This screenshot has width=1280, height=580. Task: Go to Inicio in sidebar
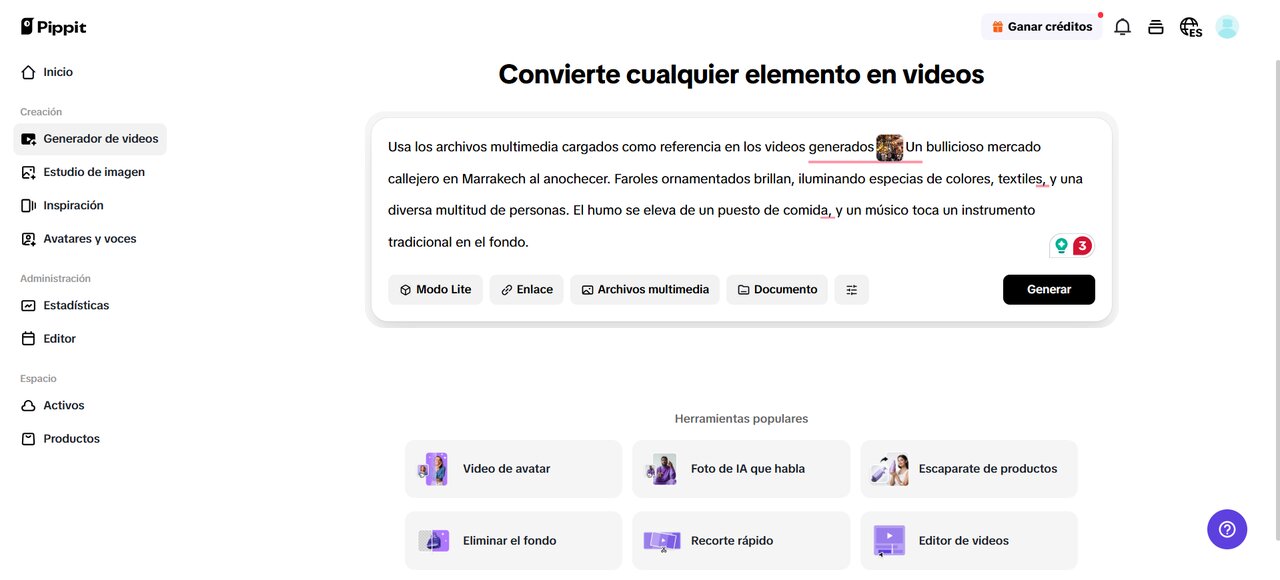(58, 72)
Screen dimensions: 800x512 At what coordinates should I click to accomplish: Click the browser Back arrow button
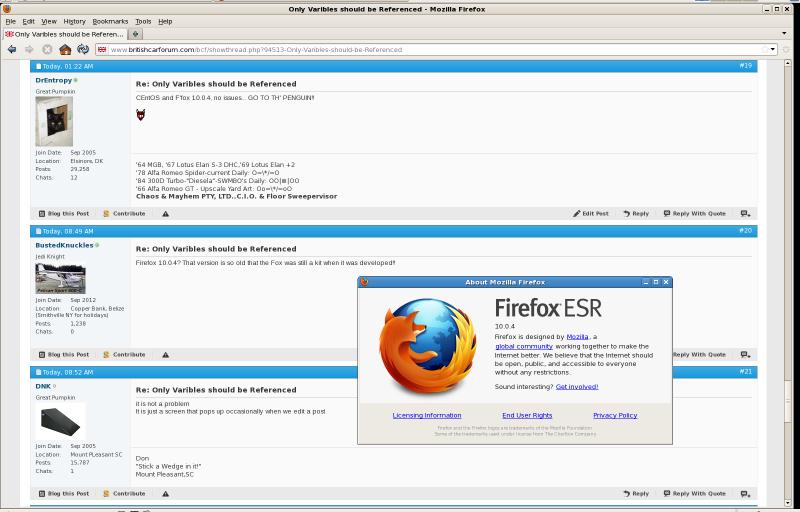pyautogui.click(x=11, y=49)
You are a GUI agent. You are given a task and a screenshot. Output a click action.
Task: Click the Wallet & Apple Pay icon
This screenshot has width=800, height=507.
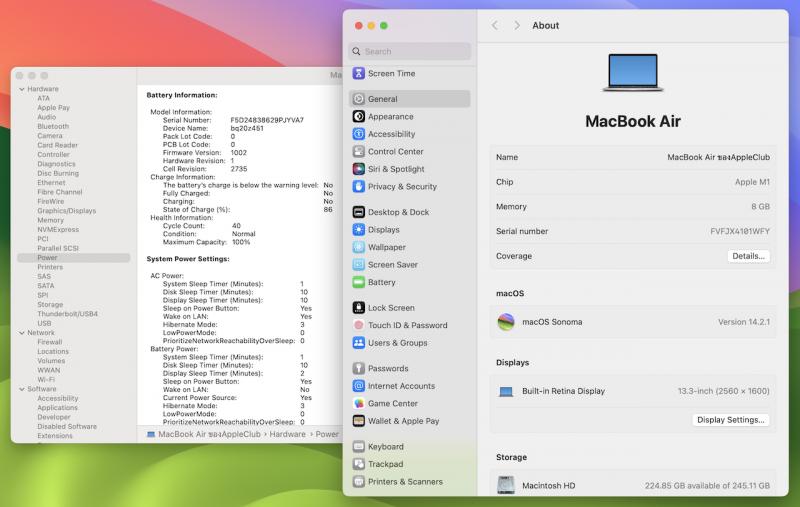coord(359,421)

......

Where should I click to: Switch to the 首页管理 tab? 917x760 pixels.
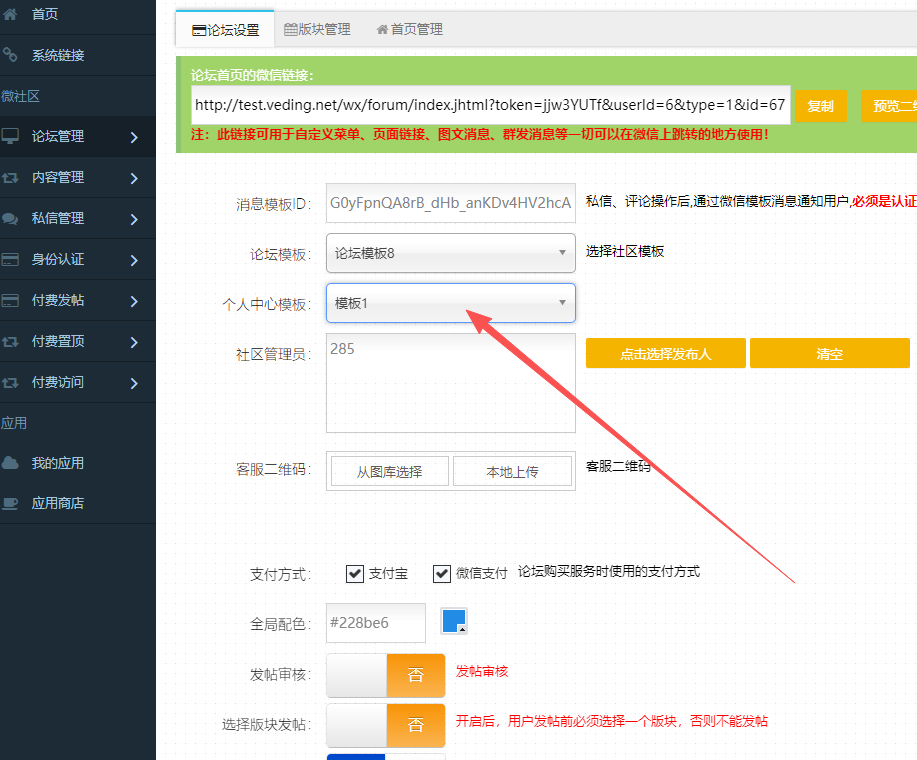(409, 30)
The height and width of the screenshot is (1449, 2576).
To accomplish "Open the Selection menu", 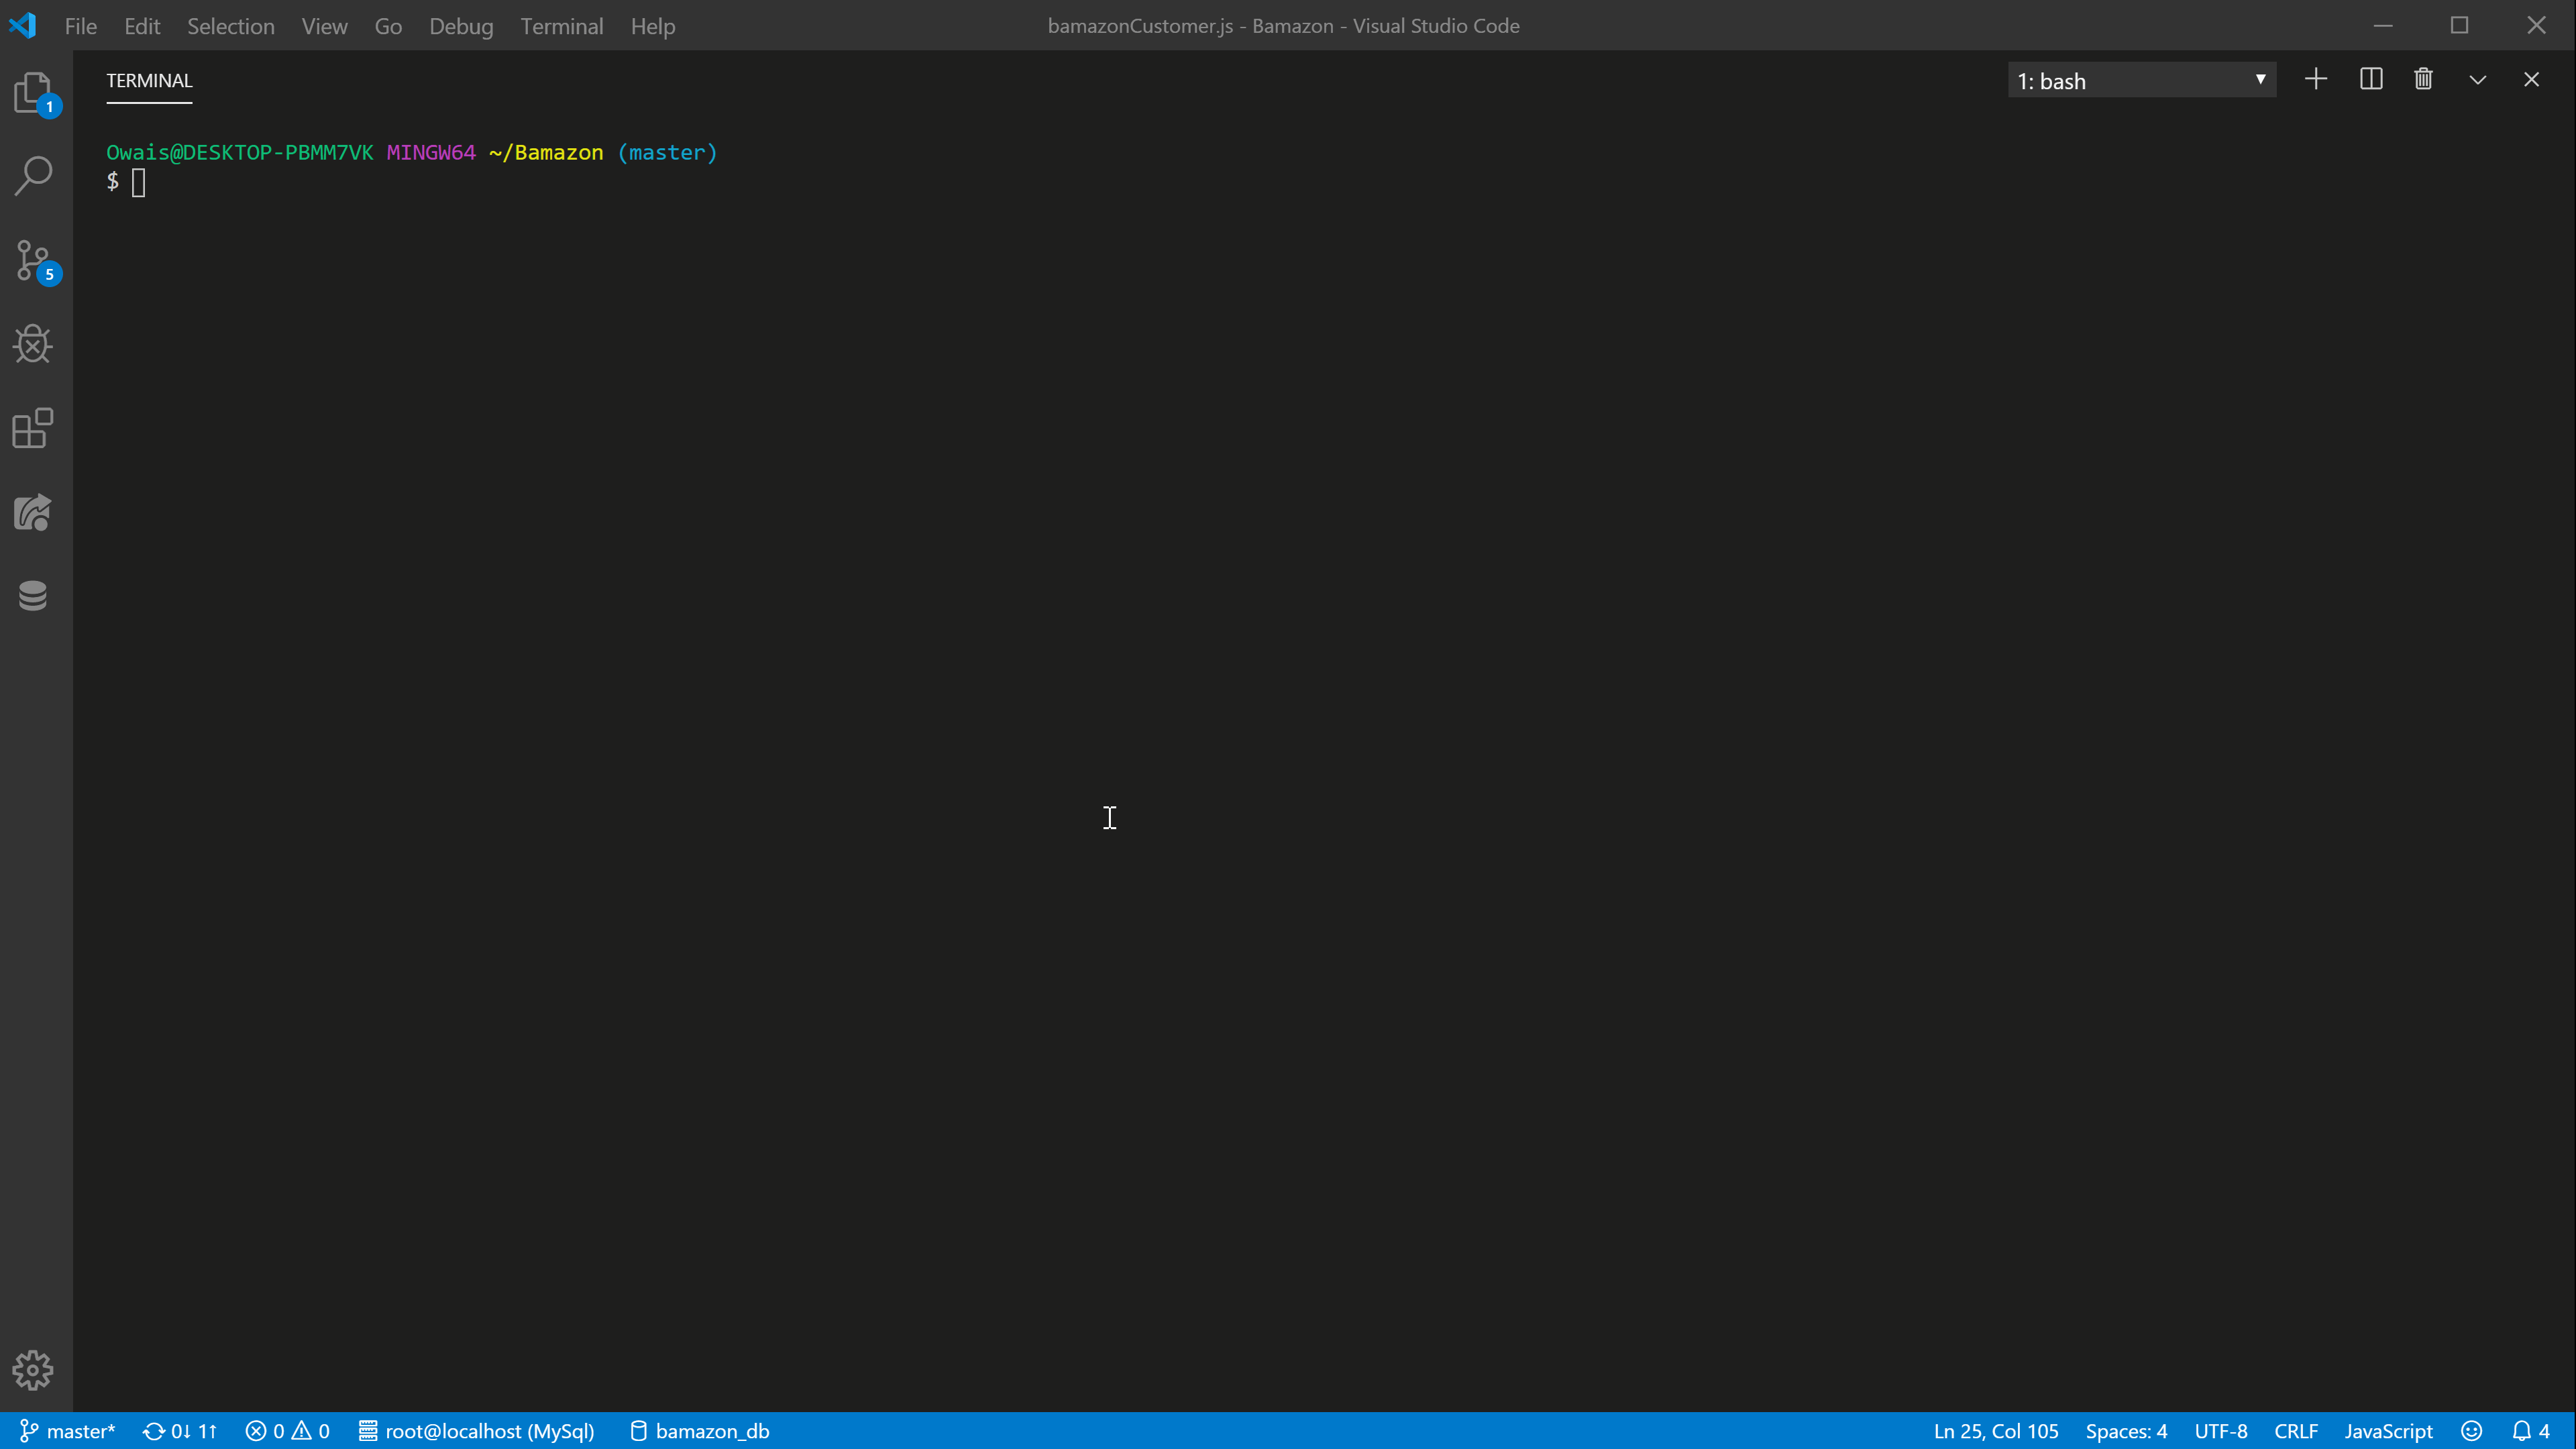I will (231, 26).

......

* **WHAT TO WORK ON**: The answer is those lines of the material above that run from the one containing "Screen dimensions: 800x512" up to and including the one containing "You are a GUI", restated exactly and without images.

* **RESULT OF THIS TASK**:
Screen dimensions: 800x512 At what coordinates should I click to accomplish: Click the browser Back arrow button
pyautogui.click(x=11, y=49)
You are a GUI agent. You are given a task and a screenshot. Output a click action.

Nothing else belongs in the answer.